Deutsche Alpenstraße nachhaltig erfahren – mit dem Audi Q4 e-tron Tour-Blog Tag 5

Der heutige Tag beginnt gleich mit einem Arbeitsfrühstück, allerdings in wohliger Atmosphäre des elegant eingerichteten und sonnendurchfluteten Frühstücksraumes der Residenz.
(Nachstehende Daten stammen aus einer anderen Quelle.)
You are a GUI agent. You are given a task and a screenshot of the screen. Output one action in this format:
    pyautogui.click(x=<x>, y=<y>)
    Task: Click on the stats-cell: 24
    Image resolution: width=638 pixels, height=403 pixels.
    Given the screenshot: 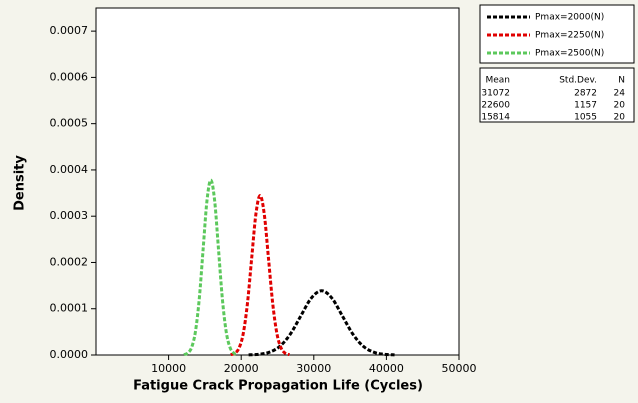 What is the action you would take?
    pyautogui.click(x=620, y=94)
    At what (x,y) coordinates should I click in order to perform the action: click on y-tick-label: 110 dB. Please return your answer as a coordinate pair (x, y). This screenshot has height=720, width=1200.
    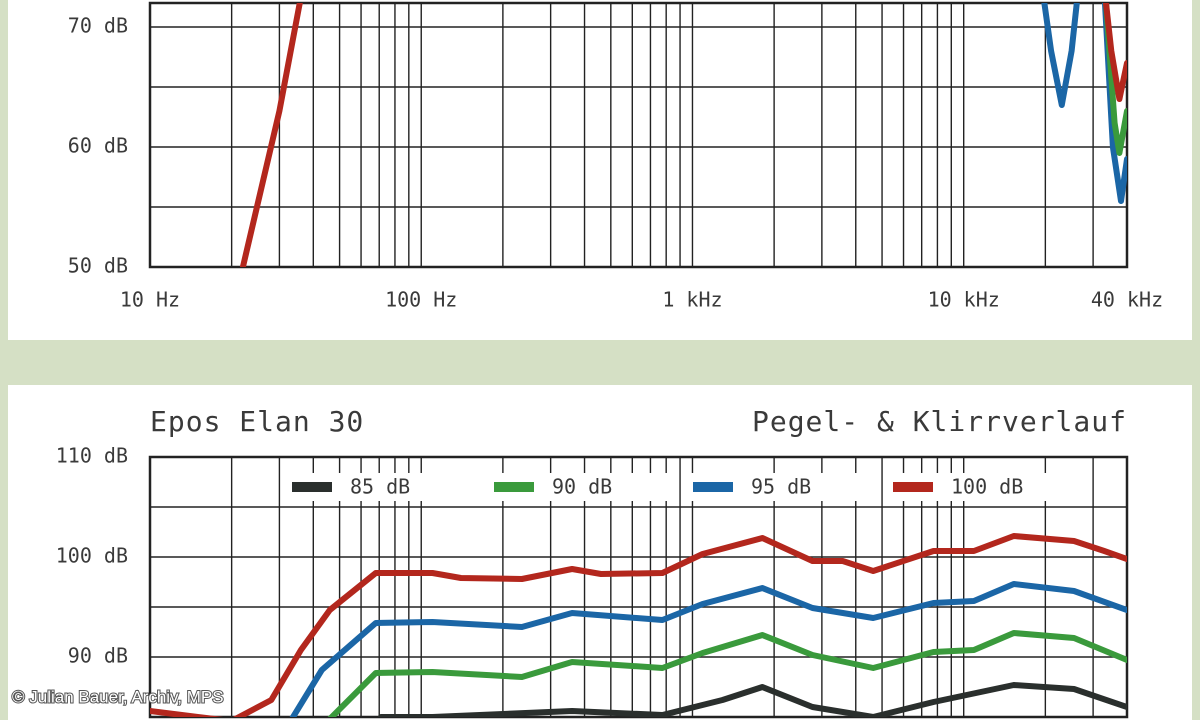
    Looking at the image, I should click on (92, 456).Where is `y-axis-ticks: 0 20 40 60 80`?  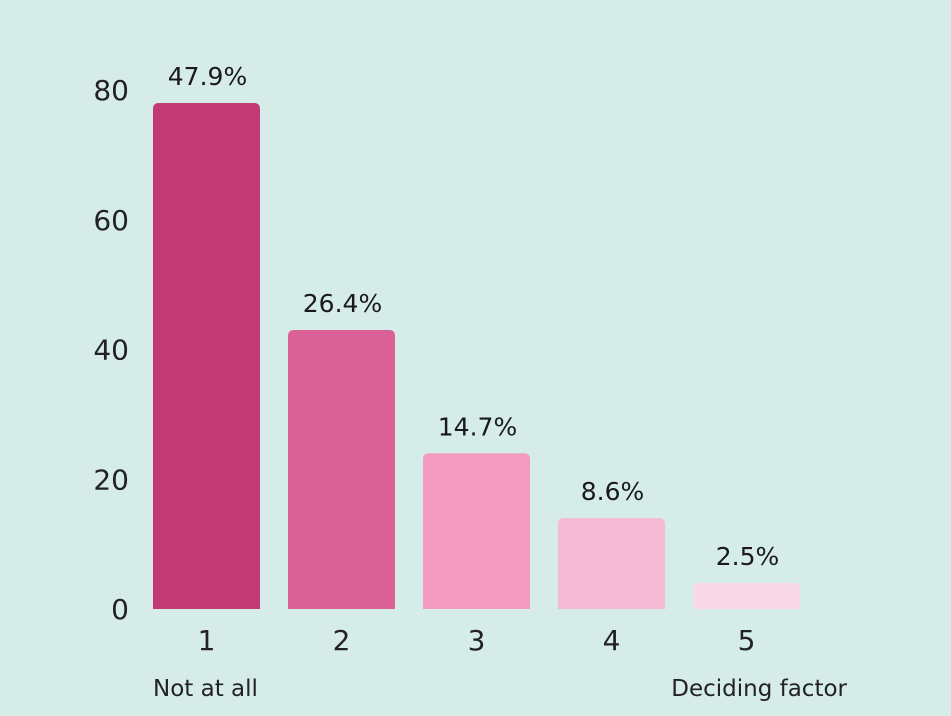 y-axis-ticks: 0 20 40 60 80 is located at coordinates (111, 350).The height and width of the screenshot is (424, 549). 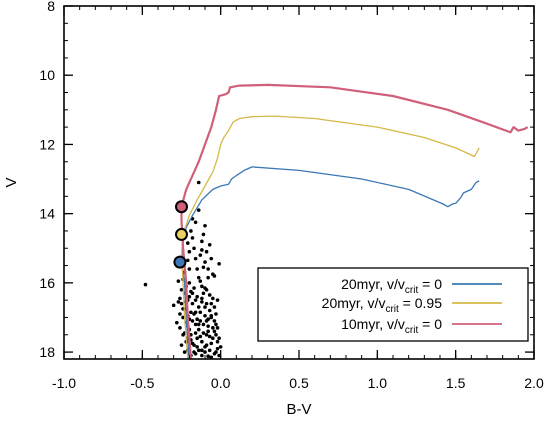 What do you see at coordinates (393, 304) in the screenshot?
I see `legend-box` at bounding box center [393, 304].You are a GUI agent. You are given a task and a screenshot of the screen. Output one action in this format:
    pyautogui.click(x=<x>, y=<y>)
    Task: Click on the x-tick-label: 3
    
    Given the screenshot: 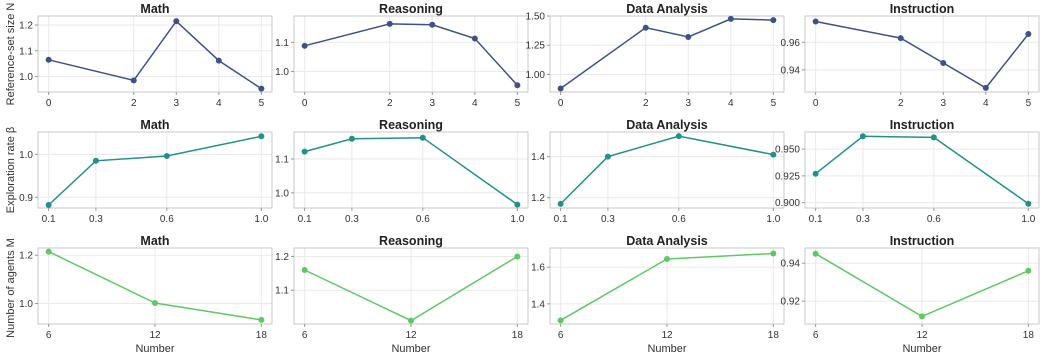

Herbert Reiter, Leiter der Tourist-Info Aschau, in Begleitung mit seiner Mitarbeiterin, hat sich zum Frühstückstisch gesellt.

Arbeitsfrühstück mit Leiter der Tourist-Info Aschau, Herbert Reiter, im edlen Ambiente der Residenz

Sanft und naturnah – das Aschauer Nachhaltigkeitsprofil

Wir kommen gleich zum Thema Nachhaltigkeit und Mobilität in und um Aschau herum. Herr Reiter ist natürlich bestens informiert. In Sachen Nachhaltigkeit kann Aschau besonderes Profil zeigen, wie mir Herr Reiter erklärt.

So gäbe es einen Klimaschutz-Manager, der auch für Energie zuständig sei, E-Mobilität sei dabei ebenso ein wichtiges Thema. Man liebäugele schon damit, einen autonom fahrenden Bus zwischen Aschau in dem 15 km langen Tal bis zum Bergsteigerdorf Sachrang einzusetzen. Mit Werfenweng, dem E-Mobilitäts-Pionierort im Salzburger Land bestehe bereits eine Partnerschaft.

Generell sei der Focus auf naturnahen und sanften Tourismus ausgerichtet, nicht auf Event-Szenarien. Man nutze die lokalen und regionalen Schätze, überdenke diese und mit etwas „Hirnschmalz“ könne man diese auch zeitgemäß in Szene setzen. So kommen wir gleich auf eine besondere Aschauer Attraktion zu sprechen.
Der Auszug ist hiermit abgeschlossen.